While intraoperative detection of IAH does not seem to carry important prognostic significance, we observed an increased risk of AKI associated with increasing levels of IAP in the early postoperative period. This has also been observed in previous work.9,10,11,12,23 Some authors have reported an association between IAP and a positive fluid balance in the perioperative period8,25 while others have not reported this.11 While intraoperative fluid balance did not appear to be associated with IAP in our cohort, it must be noted that IAP measurements were performed early in the postoperative period while fluid expansion may occur later in the course of ICU stay. We observed that CVP and MPAP were significantly associated with IAP in our cohort as reported in previous work.8,10,11,20 Because decompensated heart failure may be responsible for IAH,26 patients with inadequately compensated heart failure before surgery, or with acute right ventricular dysfunction in the perioperative period may be at risk of developing ACS. Nevertheless, it must be noted that an elevation in IAP may itself cause an elevation in CVP.
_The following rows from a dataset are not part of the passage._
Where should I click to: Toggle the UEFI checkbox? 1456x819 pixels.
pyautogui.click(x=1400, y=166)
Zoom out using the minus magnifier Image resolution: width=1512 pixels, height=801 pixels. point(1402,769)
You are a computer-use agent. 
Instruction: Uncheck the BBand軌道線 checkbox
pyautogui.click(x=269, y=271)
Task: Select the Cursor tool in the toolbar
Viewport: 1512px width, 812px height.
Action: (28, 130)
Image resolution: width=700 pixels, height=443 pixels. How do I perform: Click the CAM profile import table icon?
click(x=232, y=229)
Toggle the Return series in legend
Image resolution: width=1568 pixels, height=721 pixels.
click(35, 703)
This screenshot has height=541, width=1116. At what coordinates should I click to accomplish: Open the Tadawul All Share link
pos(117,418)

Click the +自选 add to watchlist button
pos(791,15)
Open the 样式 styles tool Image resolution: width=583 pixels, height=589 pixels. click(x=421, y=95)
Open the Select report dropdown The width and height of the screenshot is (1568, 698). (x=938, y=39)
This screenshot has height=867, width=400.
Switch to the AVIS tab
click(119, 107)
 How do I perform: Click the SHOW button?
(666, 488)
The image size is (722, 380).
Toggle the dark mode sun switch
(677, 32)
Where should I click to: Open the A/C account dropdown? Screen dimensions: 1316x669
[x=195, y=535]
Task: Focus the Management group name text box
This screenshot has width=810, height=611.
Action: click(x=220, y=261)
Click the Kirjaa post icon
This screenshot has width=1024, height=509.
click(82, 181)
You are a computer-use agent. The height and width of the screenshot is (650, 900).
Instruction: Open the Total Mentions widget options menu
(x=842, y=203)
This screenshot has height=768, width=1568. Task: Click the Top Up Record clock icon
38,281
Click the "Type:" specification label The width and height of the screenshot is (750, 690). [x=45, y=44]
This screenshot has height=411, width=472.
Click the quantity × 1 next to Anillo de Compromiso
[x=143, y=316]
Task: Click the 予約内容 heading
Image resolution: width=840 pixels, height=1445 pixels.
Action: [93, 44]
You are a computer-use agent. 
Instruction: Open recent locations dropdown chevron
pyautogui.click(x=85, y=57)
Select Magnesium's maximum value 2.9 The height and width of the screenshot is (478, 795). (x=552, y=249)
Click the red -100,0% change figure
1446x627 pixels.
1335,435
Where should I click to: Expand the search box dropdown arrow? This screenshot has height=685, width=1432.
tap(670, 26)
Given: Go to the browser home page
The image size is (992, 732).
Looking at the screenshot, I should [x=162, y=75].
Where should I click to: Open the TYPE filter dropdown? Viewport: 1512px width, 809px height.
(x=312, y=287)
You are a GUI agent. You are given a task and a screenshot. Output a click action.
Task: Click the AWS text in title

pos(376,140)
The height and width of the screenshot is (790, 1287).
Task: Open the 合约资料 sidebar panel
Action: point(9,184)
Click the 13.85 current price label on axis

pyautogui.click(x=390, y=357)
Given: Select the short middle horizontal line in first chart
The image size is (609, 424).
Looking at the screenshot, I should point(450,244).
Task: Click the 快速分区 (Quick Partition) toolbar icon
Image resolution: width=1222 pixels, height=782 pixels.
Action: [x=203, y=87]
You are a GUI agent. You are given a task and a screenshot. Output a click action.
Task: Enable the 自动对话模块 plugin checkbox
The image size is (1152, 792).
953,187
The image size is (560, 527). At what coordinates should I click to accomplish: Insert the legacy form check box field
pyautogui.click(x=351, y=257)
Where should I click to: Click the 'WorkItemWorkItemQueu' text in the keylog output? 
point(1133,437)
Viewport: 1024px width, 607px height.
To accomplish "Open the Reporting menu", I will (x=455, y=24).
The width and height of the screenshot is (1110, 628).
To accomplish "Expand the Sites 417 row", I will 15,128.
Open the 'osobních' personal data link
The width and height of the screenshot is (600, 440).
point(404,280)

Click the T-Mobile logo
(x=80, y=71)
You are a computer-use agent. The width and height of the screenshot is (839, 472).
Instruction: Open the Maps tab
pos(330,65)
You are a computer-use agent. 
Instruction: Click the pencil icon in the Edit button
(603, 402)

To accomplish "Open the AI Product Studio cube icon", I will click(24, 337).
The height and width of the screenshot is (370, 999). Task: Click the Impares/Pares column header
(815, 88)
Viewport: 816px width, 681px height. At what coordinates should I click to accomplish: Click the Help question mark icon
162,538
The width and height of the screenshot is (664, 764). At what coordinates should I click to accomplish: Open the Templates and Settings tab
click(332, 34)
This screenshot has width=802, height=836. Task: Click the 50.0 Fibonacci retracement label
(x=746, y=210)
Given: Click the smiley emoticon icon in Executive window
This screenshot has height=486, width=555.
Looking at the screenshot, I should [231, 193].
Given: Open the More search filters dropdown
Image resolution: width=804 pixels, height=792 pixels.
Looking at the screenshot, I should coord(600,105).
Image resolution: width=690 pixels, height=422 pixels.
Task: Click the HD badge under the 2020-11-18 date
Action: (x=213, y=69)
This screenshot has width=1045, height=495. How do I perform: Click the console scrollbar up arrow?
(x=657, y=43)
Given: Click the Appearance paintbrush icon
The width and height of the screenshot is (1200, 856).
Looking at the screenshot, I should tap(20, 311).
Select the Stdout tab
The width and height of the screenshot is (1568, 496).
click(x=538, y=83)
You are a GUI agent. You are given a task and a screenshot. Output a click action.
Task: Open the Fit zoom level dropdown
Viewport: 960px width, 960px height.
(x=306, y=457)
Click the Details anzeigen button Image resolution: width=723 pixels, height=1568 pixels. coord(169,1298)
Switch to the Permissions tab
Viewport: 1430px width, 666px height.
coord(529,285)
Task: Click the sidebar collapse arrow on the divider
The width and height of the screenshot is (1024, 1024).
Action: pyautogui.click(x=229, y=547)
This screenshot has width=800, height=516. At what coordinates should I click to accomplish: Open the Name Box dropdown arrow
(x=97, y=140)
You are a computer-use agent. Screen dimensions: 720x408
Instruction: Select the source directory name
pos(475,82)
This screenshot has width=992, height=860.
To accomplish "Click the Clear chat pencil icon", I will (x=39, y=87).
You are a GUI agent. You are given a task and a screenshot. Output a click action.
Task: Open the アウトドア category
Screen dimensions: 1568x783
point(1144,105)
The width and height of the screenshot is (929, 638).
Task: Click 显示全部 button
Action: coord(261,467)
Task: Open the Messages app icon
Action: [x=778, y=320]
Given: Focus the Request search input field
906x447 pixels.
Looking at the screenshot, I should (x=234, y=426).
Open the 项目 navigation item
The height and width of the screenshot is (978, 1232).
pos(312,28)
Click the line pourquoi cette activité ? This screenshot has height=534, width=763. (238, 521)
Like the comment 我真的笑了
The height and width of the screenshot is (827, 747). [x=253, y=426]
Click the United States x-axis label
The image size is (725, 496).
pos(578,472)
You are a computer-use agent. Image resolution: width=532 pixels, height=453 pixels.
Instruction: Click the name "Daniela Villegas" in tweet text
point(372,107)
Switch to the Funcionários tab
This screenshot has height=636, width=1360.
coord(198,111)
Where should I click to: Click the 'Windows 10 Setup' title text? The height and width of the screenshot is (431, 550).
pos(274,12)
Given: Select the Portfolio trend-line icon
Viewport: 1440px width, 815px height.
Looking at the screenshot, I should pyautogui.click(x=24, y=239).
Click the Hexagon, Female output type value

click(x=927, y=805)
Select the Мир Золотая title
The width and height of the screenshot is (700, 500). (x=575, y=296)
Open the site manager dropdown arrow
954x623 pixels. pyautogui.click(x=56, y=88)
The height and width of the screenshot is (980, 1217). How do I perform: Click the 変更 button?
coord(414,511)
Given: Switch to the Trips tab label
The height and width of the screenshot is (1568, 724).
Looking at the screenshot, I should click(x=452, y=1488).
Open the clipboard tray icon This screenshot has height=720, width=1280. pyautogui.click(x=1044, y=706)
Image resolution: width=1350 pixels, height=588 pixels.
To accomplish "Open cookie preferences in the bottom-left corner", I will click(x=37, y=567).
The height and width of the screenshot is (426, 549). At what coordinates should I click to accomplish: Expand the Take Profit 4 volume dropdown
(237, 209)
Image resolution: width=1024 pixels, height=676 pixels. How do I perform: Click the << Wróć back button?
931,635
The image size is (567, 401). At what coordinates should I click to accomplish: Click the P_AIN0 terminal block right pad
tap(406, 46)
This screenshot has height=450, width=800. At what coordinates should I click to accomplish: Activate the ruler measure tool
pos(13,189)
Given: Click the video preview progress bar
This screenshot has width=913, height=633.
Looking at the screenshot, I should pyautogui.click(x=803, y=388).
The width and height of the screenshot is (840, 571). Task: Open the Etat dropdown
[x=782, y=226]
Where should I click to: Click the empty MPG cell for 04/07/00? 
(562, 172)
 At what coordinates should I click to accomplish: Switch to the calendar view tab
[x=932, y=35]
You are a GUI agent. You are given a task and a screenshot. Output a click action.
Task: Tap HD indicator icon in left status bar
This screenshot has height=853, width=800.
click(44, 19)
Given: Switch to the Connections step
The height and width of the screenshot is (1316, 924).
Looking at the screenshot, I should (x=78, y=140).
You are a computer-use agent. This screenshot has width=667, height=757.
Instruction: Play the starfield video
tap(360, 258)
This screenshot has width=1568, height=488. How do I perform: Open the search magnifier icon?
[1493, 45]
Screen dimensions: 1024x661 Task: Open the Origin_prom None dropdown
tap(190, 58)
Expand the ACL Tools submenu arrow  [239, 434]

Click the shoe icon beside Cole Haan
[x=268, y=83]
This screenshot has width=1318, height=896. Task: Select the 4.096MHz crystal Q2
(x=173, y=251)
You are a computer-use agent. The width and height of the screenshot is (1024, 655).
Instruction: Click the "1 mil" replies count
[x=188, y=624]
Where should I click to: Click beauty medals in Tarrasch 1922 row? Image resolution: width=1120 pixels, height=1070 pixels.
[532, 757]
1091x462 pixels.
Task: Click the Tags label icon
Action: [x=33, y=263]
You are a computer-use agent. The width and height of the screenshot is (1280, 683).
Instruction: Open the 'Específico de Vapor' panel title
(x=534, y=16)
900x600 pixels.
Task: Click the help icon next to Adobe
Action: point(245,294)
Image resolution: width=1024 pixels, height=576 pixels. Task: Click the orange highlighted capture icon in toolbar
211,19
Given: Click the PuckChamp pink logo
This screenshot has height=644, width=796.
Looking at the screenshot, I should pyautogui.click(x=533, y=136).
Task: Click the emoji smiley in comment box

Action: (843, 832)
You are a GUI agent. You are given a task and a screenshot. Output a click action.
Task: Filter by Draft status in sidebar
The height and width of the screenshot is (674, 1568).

This study has strengths. For example, we collected repeated measurements during the perioperative period using a standardized methodology at the bedside. Furthermore, this is the largest reported study on IAH in cardiac surgery to date. The study also has limitations that must be considered. Intra-abdominal pressure was only measured in the early period after cardiac surgery, and IAH may have later deteriorated during ICU stay. It is well-established in the IAH literature that the highest risk patients are those undergoing emergent surgery.1 Because our study required consent and our research team was only available during the day, we excluded those patients. Furthermore, IAP was only measured after ICU admission in two thirds of patients. We did not obtain measures later on when IAH pressure might have increased. The IAH has been reported to peak within few hours of ICU admission,10,12 which we captured. Nevertheless, our population was mostly at risk of secondary compartment syndrome and the IAP values were significantly lower in the ICU. In addition, the sample size limits the ability to detect associations with postoperative outcomes. Several risk factors for kidney failure have been reported in cardiac surgery,27,28,29 but the relative role of abdominal perfusion pressure and IAH has not been explored in many of these studies. For this reason, analyses of postoperative outcomes remain exploratory. It must be noted that the association between IAP measured two hours after admission to the ICU was not a prespecified analysis in this study; therefore, our findings on this may be false positive and should be considered hypothesis-generating.

In summary, we observed that IAH occurs in most patients undergoing cardiac surgery and in almost a quarter of patients in the early postoperative period. While we did not observe that IAH during surgery was associated with adverse outcomes, our study reports an elevated prevalence of IAH in cardiac surgical patients,30 which may represent a risk factor for AKI.12,26,31 Additional studies are required to explore whether strategies aimed at reducing IAH in the postoperative period may influence the risk of complications in selected patients.